Format the stretch of lines from the one containing "Task: Click the forward navigation arrow icon" through the end of the records as a JSON list of strings, one string per line, leaving out any blank lines. Keep the pictures out of the answer.
___
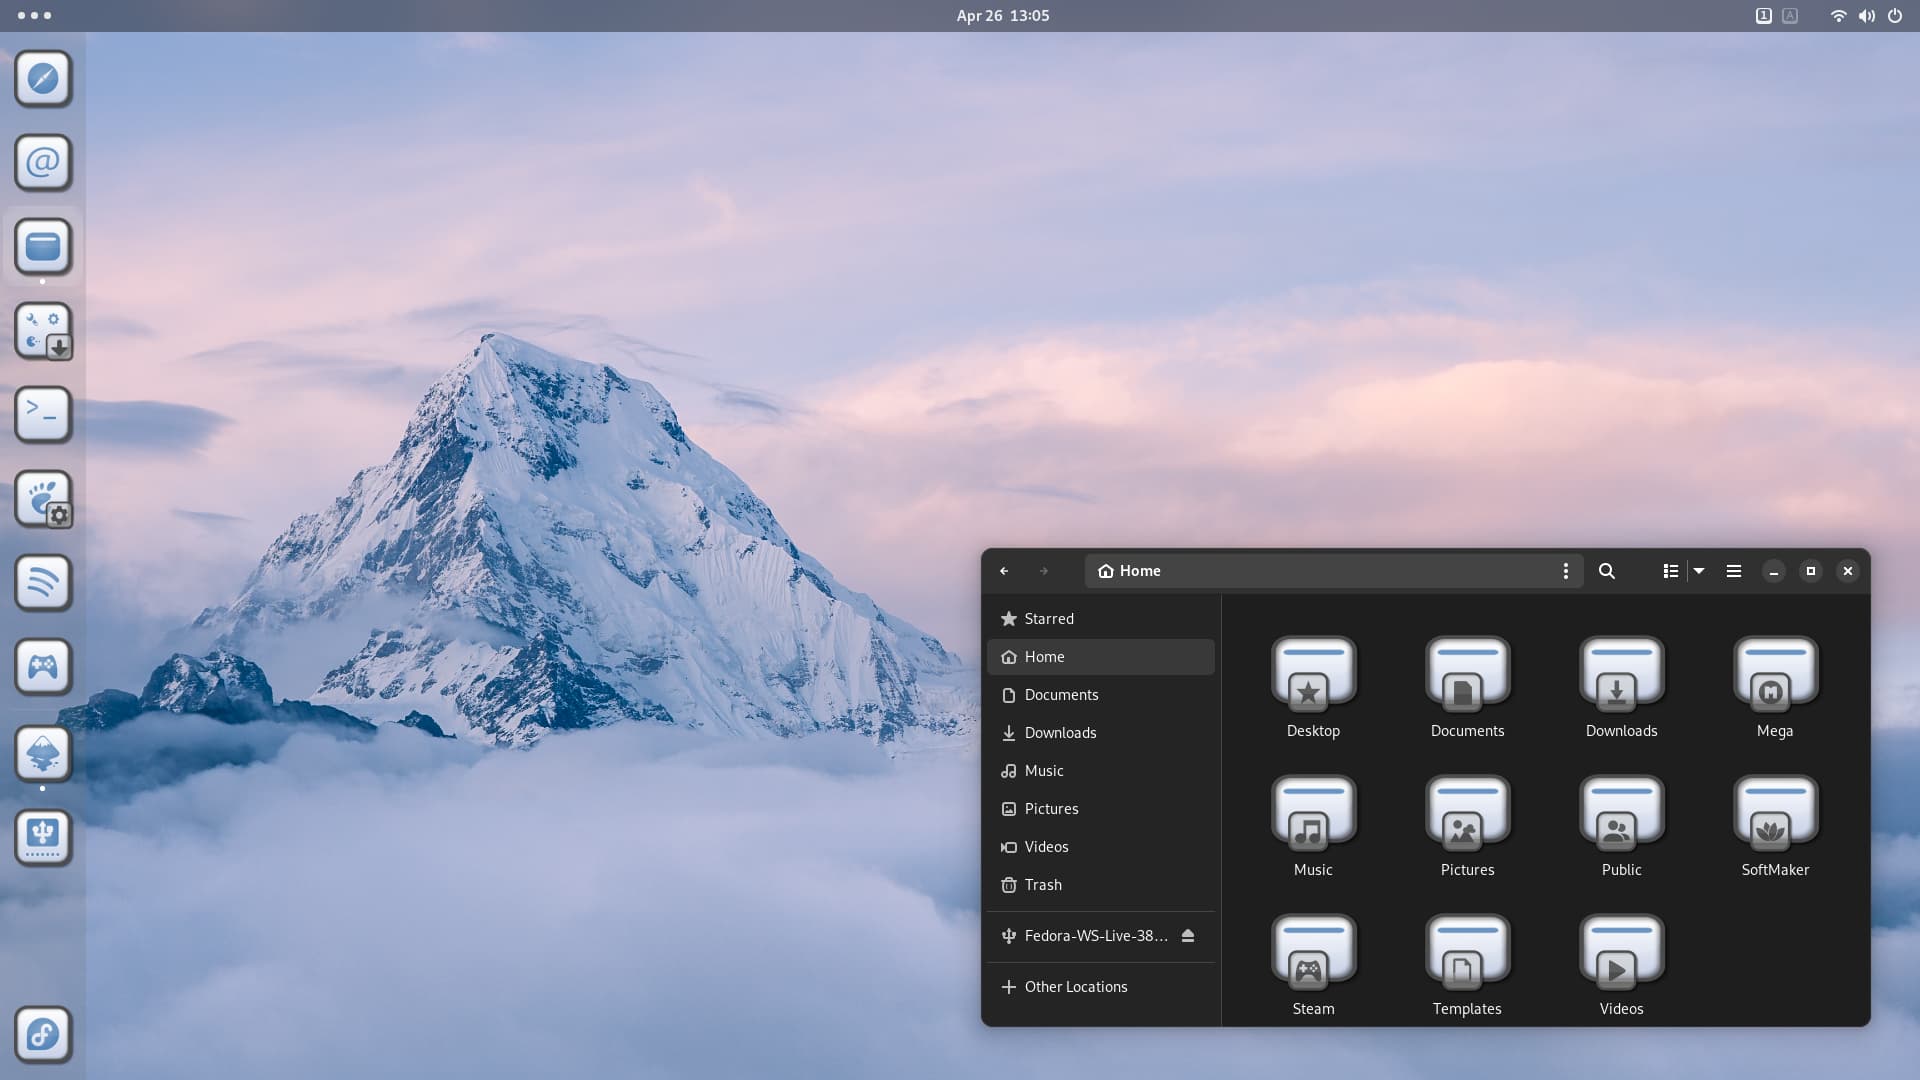Screen dimensions: 1920x1080
Task: Click the Home path bar button
Action: [1130, 571]
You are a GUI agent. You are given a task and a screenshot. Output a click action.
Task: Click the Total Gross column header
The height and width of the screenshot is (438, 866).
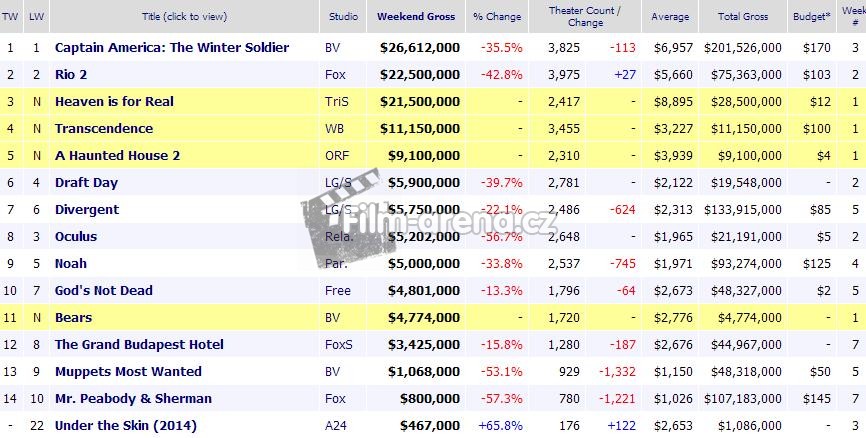741,16
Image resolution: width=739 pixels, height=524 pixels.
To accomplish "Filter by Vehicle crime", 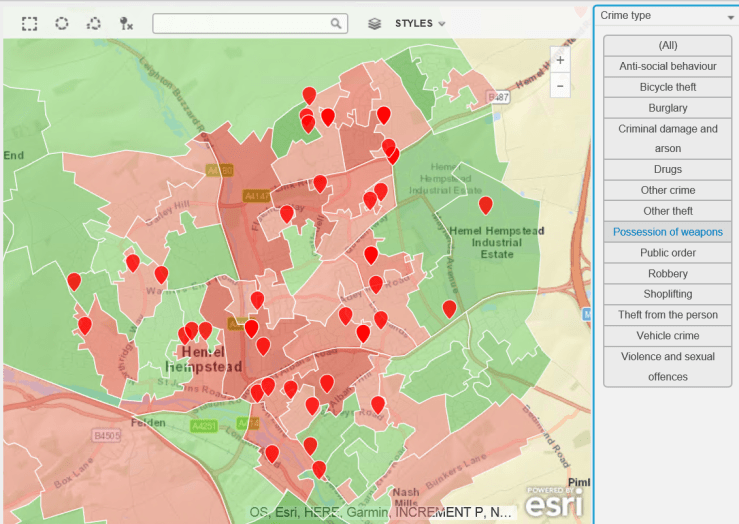I will pyautogui.click(x=667, y=336).
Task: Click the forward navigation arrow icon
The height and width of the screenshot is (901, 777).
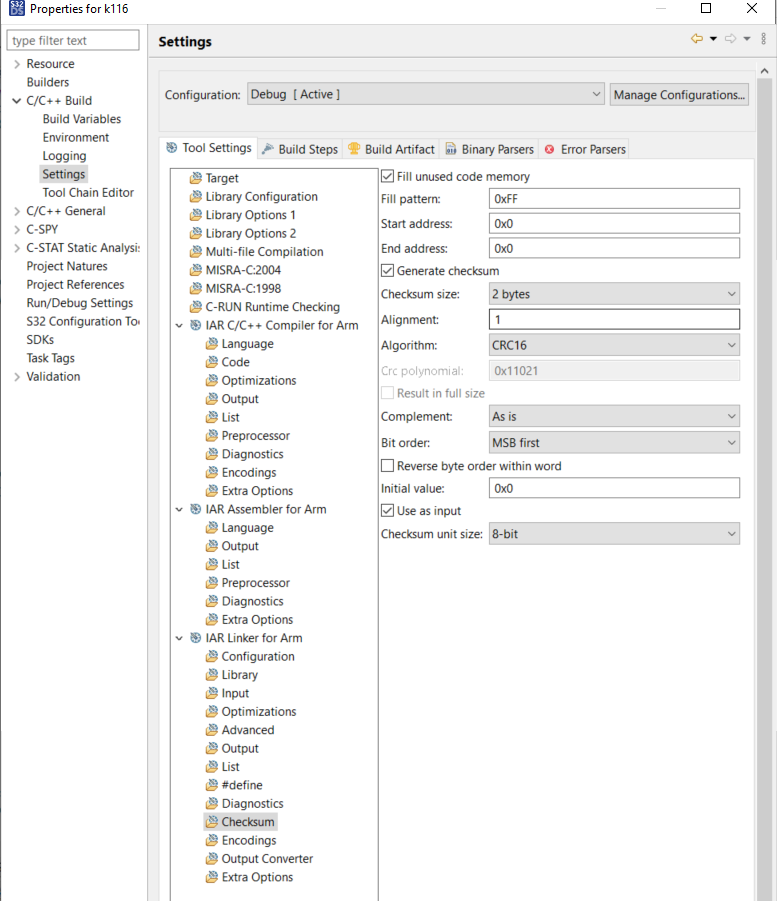Action: coord(730,39)
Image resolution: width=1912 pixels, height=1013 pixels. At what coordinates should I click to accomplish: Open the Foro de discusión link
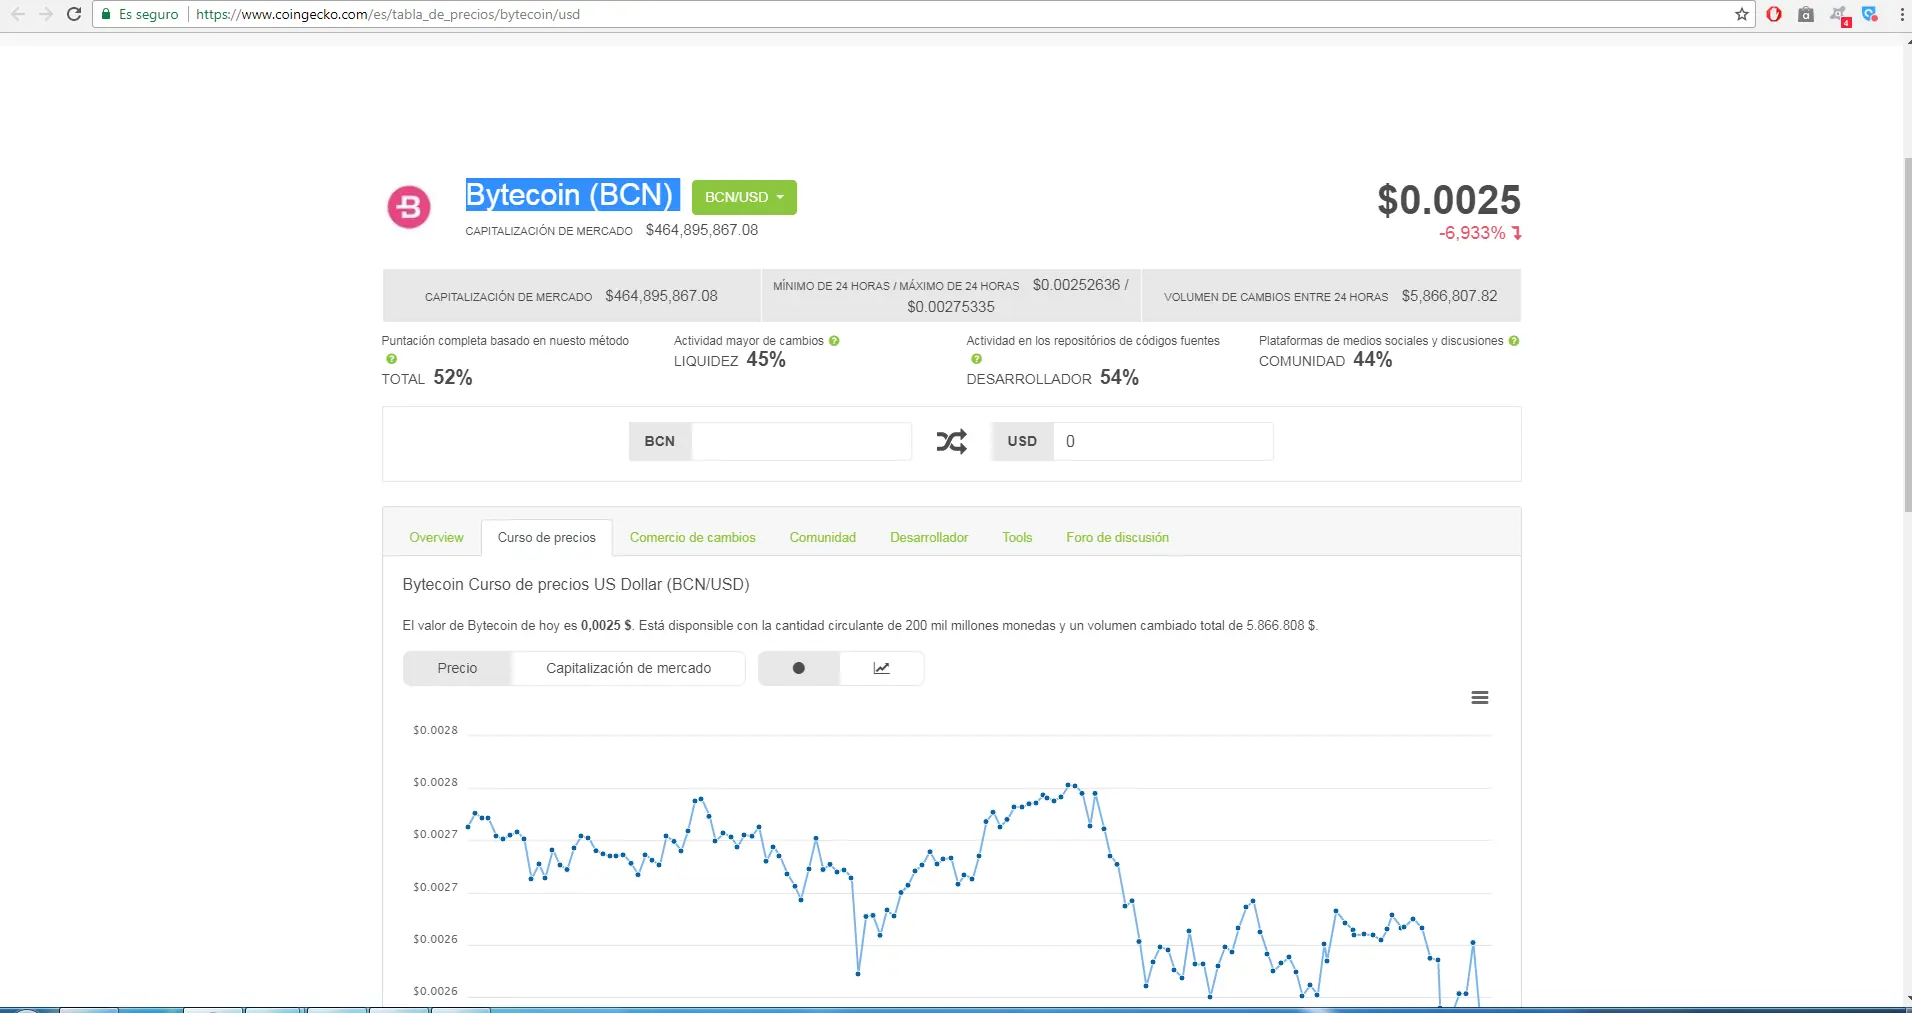coord(1117,537)
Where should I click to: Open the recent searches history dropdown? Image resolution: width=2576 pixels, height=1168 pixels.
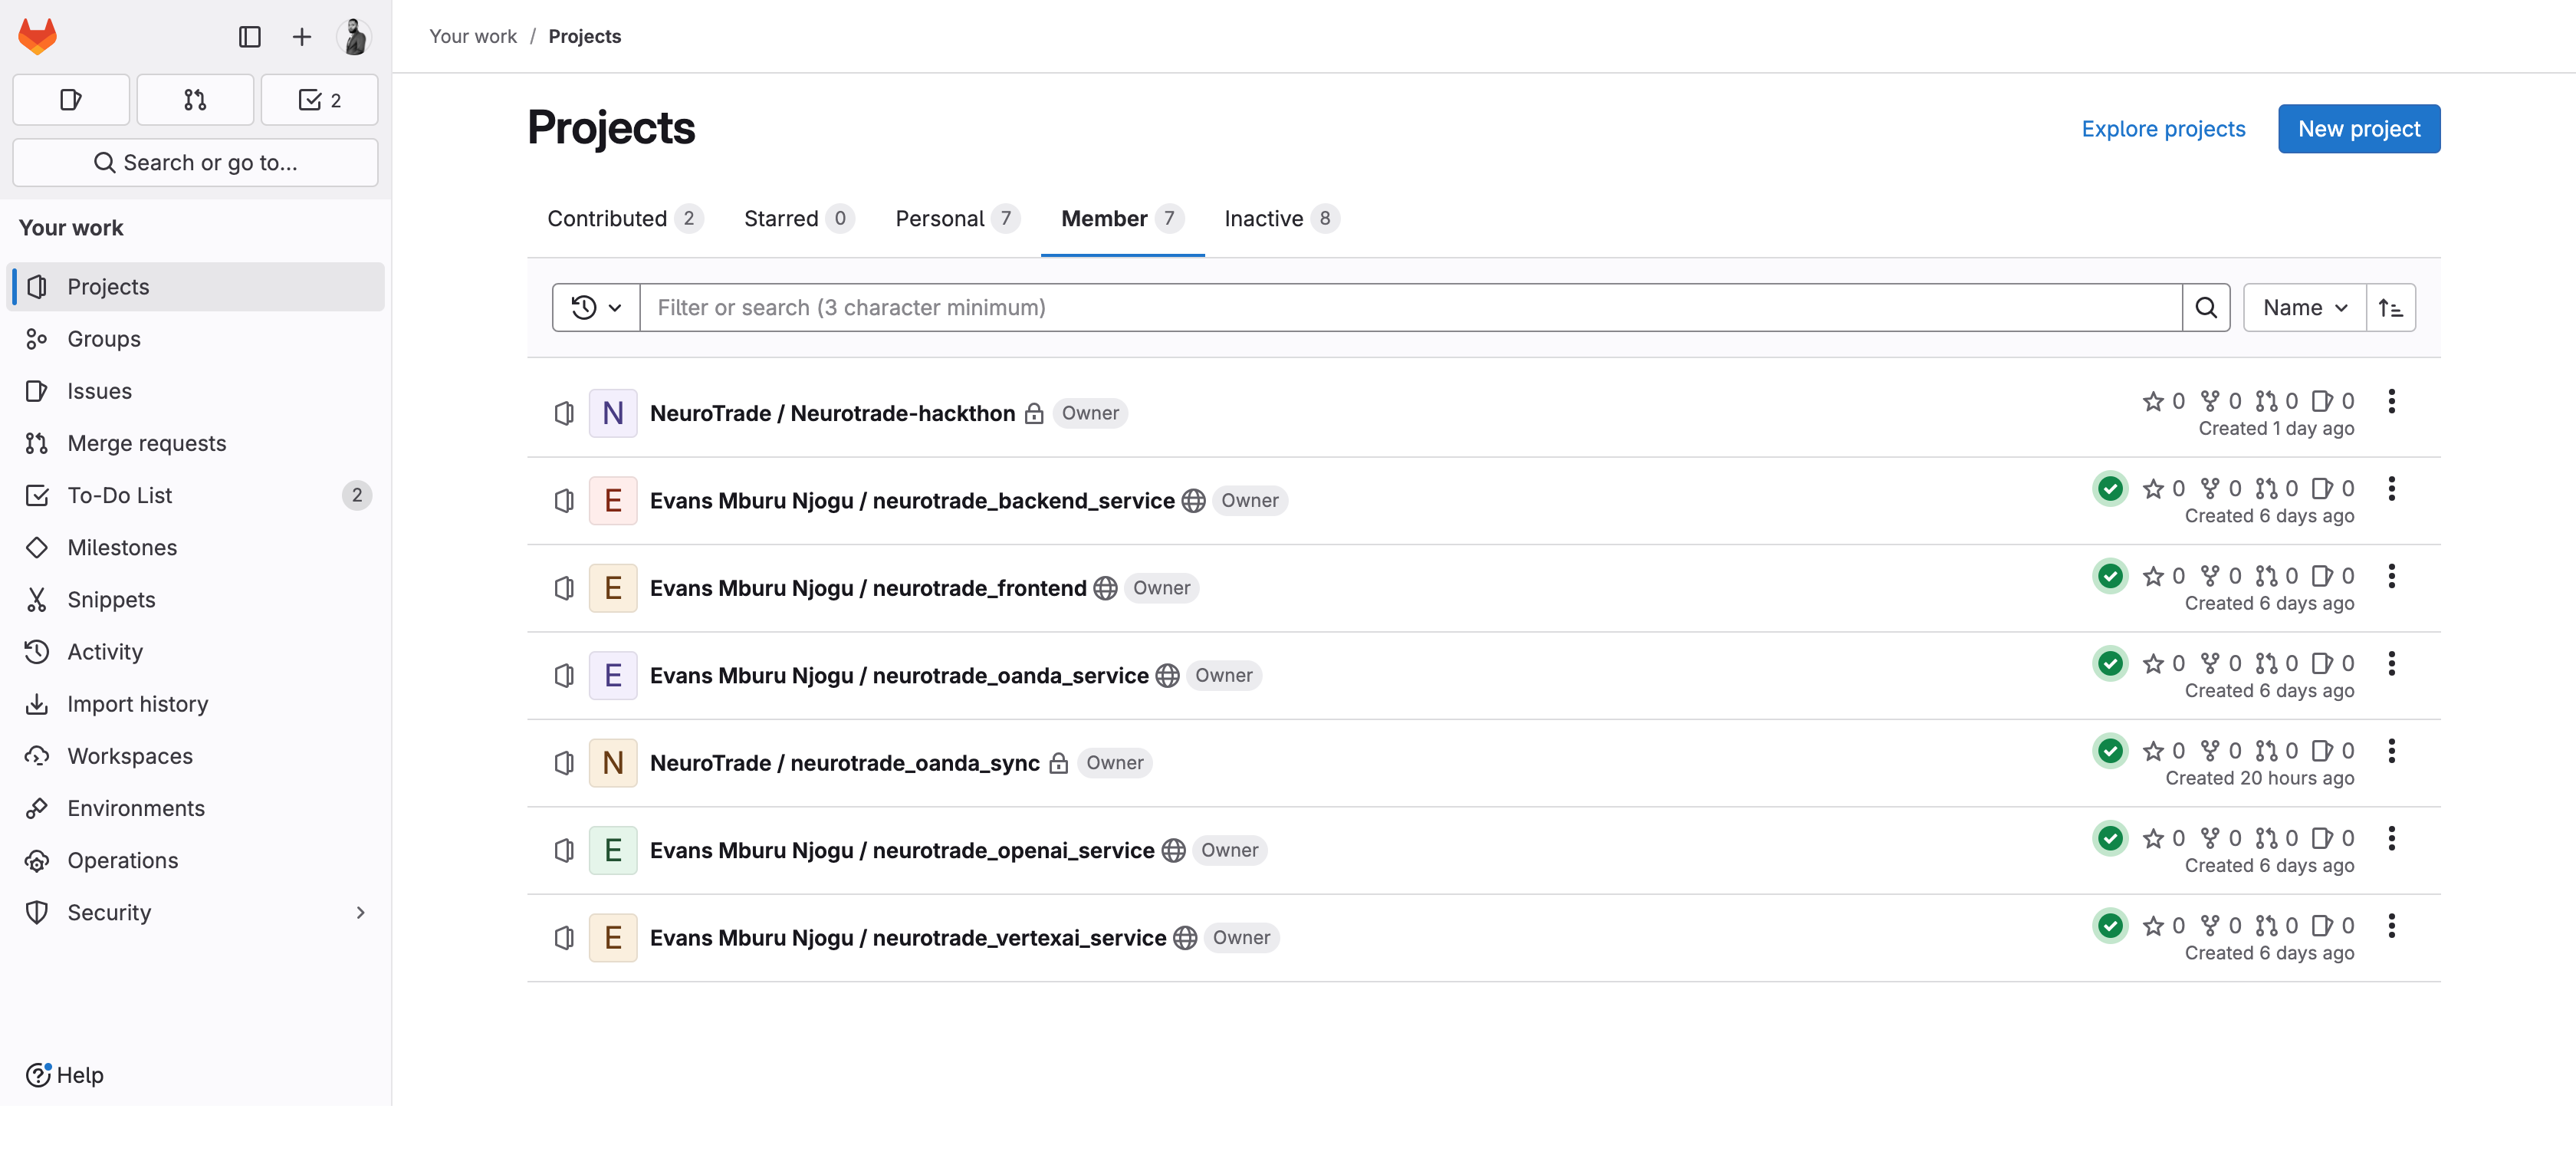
___
**THE OUTPUT:**
[
  "Task: Click the forward navigation arrow icon",
  "The height and width of the screenshot is (901, 777).",
  "Action: coord(730,39)",
  "Image resolution: width=1912 pixels, height=1013 pixels. At what coordinates should I click to accomplish: Open the Foro de discusión link",
  "coord(1117,537)",
  "Where should I click to: Open the recent searches history dropdown? Image resolution: width=2576 pixels, height=1168 pixels."
]